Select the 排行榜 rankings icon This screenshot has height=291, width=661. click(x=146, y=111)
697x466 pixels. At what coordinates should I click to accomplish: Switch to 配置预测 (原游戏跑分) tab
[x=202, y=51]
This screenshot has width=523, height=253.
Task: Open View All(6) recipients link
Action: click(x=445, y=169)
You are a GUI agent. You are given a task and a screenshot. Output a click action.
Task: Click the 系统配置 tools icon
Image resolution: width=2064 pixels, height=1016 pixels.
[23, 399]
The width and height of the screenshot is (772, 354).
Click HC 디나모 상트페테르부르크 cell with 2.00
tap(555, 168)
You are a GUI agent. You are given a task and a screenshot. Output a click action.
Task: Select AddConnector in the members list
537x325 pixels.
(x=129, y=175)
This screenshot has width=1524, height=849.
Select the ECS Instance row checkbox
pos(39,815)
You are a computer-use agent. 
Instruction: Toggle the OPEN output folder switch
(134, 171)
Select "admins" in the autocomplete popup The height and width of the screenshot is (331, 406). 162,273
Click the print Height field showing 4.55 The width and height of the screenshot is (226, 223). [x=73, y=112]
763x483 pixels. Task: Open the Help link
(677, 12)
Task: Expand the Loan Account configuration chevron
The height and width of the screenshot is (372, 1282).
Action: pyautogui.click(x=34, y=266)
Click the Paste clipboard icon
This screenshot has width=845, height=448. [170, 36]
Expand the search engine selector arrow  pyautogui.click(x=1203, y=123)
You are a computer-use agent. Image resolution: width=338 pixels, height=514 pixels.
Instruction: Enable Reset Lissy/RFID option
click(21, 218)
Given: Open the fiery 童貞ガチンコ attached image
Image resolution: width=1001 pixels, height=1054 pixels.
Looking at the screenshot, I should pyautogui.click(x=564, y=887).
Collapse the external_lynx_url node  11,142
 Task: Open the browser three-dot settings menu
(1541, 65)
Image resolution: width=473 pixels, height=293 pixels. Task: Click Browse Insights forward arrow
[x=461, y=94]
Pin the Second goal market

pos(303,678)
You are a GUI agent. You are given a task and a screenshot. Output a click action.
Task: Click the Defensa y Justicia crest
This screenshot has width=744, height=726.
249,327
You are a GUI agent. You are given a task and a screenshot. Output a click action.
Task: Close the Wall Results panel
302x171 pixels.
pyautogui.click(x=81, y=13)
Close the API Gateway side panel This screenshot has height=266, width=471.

□ □ □

# Given instruction
Rewrite the listing from the line containing "Click the print" up to and including the line containing "This screenshot has width=845, height=448.", replacing "chevron" with "arrow" and leaving everything else unchanged.

# Answer
Click the print Height field showing 4.55 The width and height of the screenshot is (226, 223). [x=73, y=112]
763x483 pixels. Task: Open the Help link
(677, 12)
Task: Expand the Loan Account configuration arrow
The height and width of the screenshot is (372, 1282).
Action: pyautogui.click(x=34, y=266)
Click the Paste clipboard icon
This screenshot has width=845, height=448. [170, 36]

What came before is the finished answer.